Exercise description: Copy out precisely the line that holds "Instruction: Click the" and all the lines following it in the data, up to and including the last one, and no others.

[Records from a data collection]
____
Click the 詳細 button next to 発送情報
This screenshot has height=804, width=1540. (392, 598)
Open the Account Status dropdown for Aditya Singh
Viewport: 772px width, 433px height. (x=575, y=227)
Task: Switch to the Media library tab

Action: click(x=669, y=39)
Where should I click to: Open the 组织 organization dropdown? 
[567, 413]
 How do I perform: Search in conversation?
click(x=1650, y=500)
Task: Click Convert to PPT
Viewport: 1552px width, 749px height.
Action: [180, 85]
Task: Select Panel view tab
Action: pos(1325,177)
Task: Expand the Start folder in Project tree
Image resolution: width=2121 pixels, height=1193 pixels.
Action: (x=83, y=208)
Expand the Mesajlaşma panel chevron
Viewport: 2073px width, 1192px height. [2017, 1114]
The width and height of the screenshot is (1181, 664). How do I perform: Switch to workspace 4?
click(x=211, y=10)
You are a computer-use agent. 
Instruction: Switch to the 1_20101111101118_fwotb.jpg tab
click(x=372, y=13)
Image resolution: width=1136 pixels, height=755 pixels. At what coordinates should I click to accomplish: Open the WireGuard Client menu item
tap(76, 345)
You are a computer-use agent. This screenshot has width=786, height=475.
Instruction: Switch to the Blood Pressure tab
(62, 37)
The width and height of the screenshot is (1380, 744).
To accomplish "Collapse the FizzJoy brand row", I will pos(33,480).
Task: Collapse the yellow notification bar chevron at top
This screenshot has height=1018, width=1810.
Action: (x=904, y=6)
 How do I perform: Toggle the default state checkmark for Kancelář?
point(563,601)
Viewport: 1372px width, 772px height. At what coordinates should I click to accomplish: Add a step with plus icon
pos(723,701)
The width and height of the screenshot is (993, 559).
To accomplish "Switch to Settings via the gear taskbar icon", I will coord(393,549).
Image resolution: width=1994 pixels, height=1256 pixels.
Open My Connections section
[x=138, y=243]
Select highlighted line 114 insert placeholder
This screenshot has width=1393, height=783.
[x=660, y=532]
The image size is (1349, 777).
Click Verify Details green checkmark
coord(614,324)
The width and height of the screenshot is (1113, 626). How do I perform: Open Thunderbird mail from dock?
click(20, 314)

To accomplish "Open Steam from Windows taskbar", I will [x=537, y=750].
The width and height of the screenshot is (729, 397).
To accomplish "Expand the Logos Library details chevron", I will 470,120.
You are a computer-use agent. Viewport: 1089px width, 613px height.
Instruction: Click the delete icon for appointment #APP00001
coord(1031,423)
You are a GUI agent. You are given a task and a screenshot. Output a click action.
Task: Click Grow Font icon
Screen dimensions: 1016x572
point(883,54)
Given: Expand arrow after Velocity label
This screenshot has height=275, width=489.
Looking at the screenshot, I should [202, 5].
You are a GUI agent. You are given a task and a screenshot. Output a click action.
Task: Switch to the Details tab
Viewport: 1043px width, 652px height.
____
Solved exercise:
Instruction: Click the delete icon for appointment #APP00001
coord(1031,423)
You are a GUI agent. You are given a task and a screenshot. Output a click action.
Task: Click Grow Font icon
Screen dimensions: 1016x572
point(883,54)
Given: Expand arrow after Velocity label
This screenshot has height=275, width=489.
Looking at the screenshot, I should [202, 5].
You are a GUI agent. You are given a task and a screenshot. Output a click action.
Task: Switch to the Details tab
Viewport: 1043px width, 652px height.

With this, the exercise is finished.